Examples of animal depictions associated with sequences of dots/lines. (a) Aurochs: Lascaux, late period; (b) Aurochs: La Pasiega, late; (c) Horse: Chauvet, late (we differ in opinion with the Chauvet team, for whom it would be early); (d) Horse: Mayenne-Sciences, early; (e) Red Deer: Lascaux, late; (f) Salmon: Abri du Poisson, early; (g) Salmon (?): Pindal, late; (h) Mammoth: Pindal, early.
It looks plausible that the lines and dots repeated on, or beside, multiple images of the same animals may possibly have been placed there to communicate some information to hunters. (link)
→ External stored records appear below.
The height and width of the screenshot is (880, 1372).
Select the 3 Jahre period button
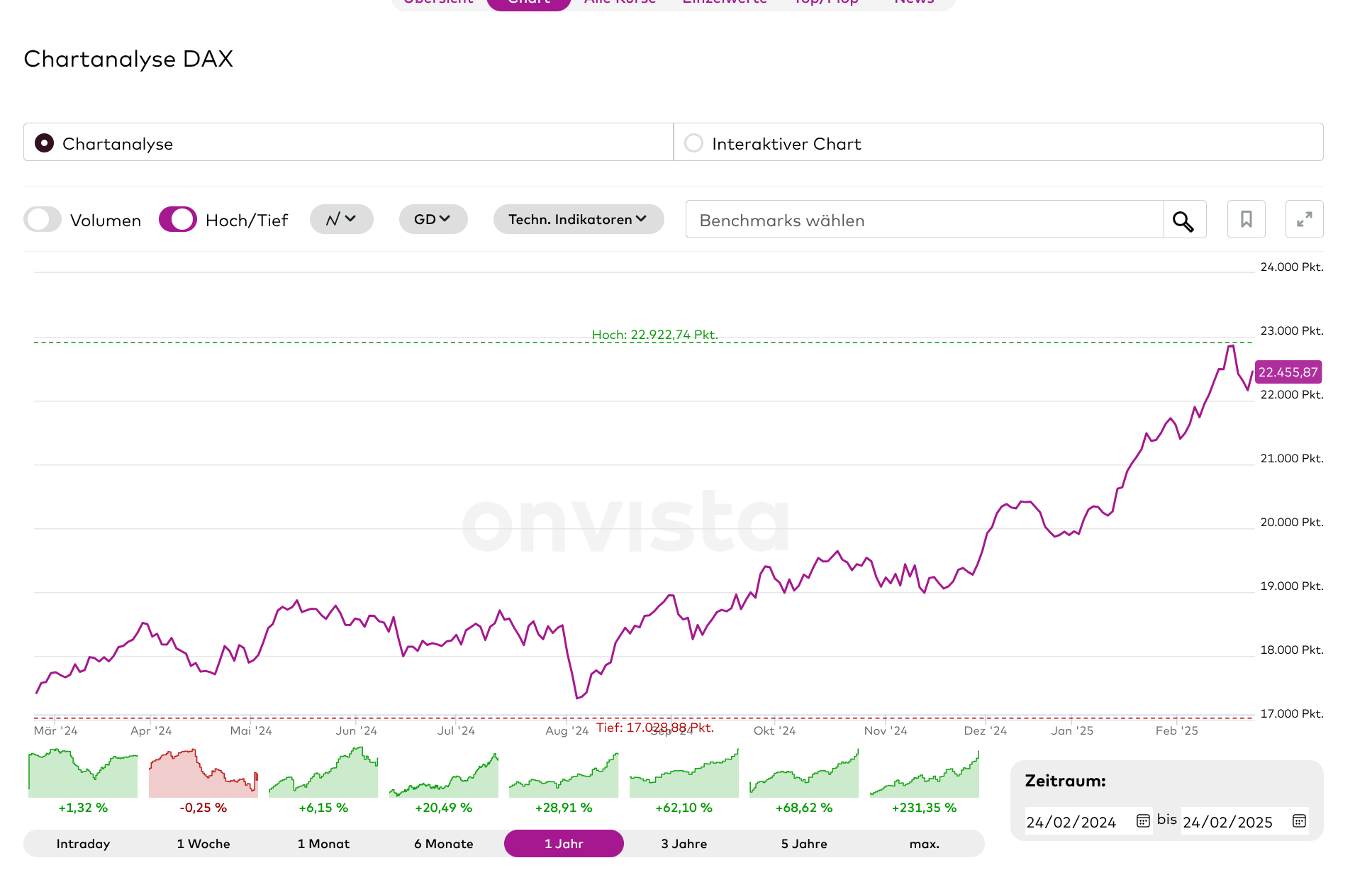tap(684, 844)
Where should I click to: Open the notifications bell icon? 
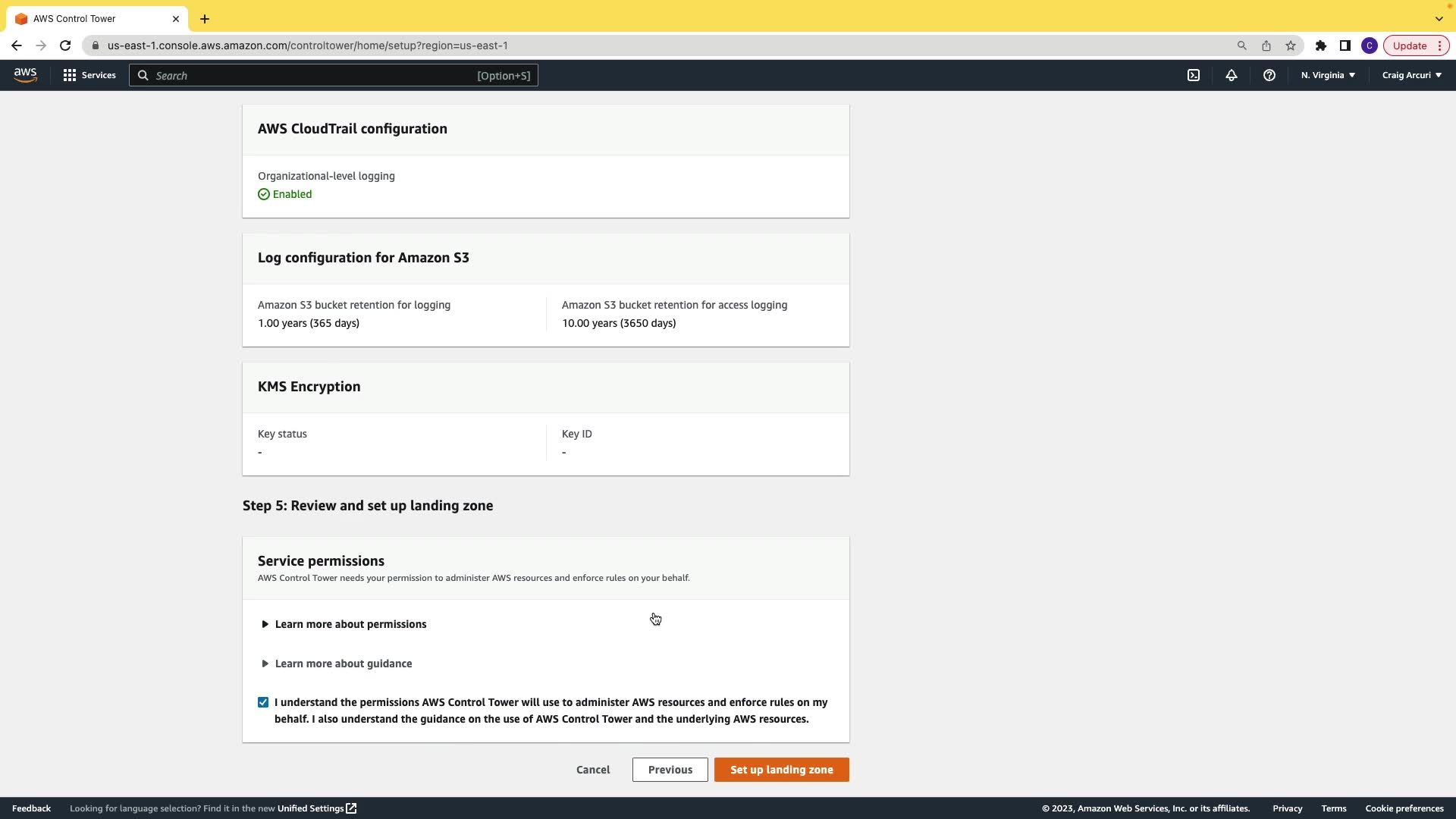[1232, 75]
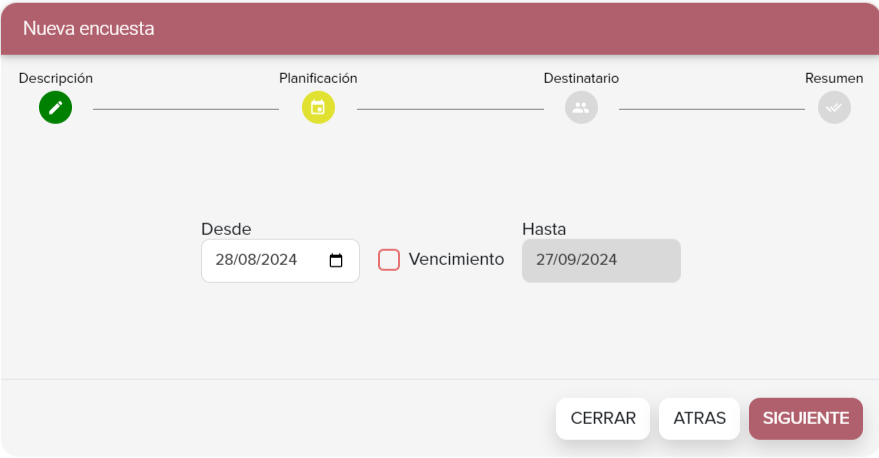Click the connector line between Descripción and Planificación
Viewport: 879px width, 458px height.
[186, 109]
The First known Writing In Humankind?
The 21,500-year-old ‘controversial’ cave painting depicts the now extinct auroch bull. The new study instigated by furniture conservator Bennett Bacon and in collaboration with academics from the University of Durham was published on Jan. 5 in the Cambridge Archaeology Journal. As an example, it specifically looks at four dots on a painting of an auroch within the overall design at Lascaux. The writers of the study say the dots and lines “might relate to the seasonal behavior of prey animals.” If they are right, and this design conveys seasonal data, these dots and lines do indeed represent the earliest form of writing ever discovered in the history of humankind.
Similar groups of dots and lines have been found in hundreds of hunter-gatherer cave sites across Europe. The team of researchers maintains that when positioned near animal imagery the “apparently” abstract groups of dots and lines actually represent “a sophisticated writing system.” The team speculated that this early form of communicating seasonal information is related to hunter’s “understanding of the mating and birthing season of important local species”.